07 settembre 2011

5 milioni a Senago e 500mila euro a Pozzallo [Maxi e Miliardario]

Cinque milioni con un «Gratta e Vinci». Una vincita straordinaria attorno alla quale è scoppiato un piccolo giallo, che sarebbe stata fatta a fine agosto nel bar-cartoleria- ricevitoria del Gaggiolo di via dell’Alpino 18. Anche se la conferma ufficiale della superfortunata «grattata» dovrebbe arrivare nei prossimi giorni, questa storia è infarcita di minuziosi particolari che la rendono reale. Chi era presente al momento della rimozione della vernice «magica» del tagliando, giura che sotto c’era la strepitosa cifra che ha fatto
sobbalzare il cuore delle persone che avevano acquistato il biglietto, poi fuggiti senza dire una parola. «Il Gratta e Vinci era quello del MaxiMiliardario da 20 euro. Ad acquistarlo sono state quattro persone che erano insieme. Non li conosco, anche perchè venivano nel bar solo da qualche giorno. A quanto ho capito – racconta il titolare, Benito Perchiacca – sono dei sordomuti. Quando lo hanno grattato si sono guardati in faccia, hanno gioito battendo le mani e le loro espressioni dicevano tutto. Poi sono usciti di corsa salendo su un’auto che è partita a forte velocità». Fonte.

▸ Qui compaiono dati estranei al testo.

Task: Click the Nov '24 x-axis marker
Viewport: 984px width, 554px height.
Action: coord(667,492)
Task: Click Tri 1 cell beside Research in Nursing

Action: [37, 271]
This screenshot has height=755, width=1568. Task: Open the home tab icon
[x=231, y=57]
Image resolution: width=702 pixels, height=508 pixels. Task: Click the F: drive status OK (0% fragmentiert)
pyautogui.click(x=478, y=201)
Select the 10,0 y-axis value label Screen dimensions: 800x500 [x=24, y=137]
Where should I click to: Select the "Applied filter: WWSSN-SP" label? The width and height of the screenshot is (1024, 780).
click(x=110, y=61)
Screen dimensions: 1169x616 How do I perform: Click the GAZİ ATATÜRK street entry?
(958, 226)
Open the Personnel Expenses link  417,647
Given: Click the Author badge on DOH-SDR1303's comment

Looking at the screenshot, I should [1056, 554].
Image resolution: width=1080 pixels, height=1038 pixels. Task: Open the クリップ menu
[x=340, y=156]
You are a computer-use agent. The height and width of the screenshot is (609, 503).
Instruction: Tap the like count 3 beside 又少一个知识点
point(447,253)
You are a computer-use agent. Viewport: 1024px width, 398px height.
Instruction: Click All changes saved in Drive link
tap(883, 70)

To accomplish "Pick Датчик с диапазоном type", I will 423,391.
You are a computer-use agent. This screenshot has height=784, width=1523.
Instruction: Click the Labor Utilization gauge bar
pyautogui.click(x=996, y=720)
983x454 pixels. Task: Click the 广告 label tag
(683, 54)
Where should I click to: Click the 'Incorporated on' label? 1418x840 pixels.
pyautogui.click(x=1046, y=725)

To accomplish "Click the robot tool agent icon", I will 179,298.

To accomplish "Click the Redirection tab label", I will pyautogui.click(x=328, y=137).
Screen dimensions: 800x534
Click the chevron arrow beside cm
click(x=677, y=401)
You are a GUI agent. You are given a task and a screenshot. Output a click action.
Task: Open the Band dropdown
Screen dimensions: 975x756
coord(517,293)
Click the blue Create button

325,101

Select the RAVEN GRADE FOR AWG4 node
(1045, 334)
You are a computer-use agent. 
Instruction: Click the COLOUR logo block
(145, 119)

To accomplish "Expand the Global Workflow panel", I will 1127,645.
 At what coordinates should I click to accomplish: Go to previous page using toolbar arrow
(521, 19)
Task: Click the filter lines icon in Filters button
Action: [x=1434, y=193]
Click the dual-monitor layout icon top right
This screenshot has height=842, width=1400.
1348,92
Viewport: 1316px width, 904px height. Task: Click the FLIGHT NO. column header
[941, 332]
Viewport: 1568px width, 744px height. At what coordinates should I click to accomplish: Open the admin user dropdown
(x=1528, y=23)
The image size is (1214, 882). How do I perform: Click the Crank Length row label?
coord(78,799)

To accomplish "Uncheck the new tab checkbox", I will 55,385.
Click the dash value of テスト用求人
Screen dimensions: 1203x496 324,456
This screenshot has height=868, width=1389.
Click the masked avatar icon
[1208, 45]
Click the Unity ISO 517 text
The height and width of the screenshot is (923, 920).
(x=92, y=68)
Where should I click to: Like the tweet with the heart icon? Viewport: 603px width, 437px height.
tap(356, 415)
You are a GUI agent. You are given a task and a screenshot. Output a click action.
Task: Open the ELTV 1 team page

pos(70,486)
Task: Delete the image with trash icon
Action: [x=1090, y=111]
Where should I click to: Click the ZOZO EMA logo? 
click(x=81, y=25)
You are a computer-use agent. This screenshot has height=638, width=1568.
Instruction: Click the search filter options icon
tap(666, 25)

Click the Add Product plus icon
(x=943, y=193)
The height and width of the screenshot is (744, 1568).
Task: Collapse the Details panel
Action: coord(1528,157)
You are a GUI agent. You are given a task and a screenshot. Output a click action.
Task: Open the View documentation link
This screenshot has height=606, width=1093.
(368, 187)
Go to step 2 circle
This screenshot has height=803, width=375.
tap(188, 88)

Vinti 500 mila euro con un biglietto da cinque euro a Pozzallo. E’ quanto ha portato a casa un fortunato “scommettitore” che acquistando un biglietto “gratta e vinci” del concorso “Il Miliardario” si è trovato la fortuna in tasca. L’acquisto è stato effettuato presso una ricevitoria di Corso Vittorio Veneto a Pozzallo dove i titolari ne sono venuti a conoscenza attraverso il sistema di collegamento con i Monopoli di Stato. Ciò che sappiamo – dice il titolare dell’esercizio, Giovanni Di Stefano – è che lo scorso 26 agosto il biglietto è stato consegnato in banca. Noi ne siamo venuti a conoscenza attraverso la comunicazione dell’avvenuto trasferimento della somma. Non abbiamo, sinceramente, idea di chi possa essere anche perchè allo stato Pozzallo è piena di turisti, dunque potrebbe essere un nostro concittadino oppure un forestiero che da noi non si è fatto sentire e nemmeno vedere. Fonte.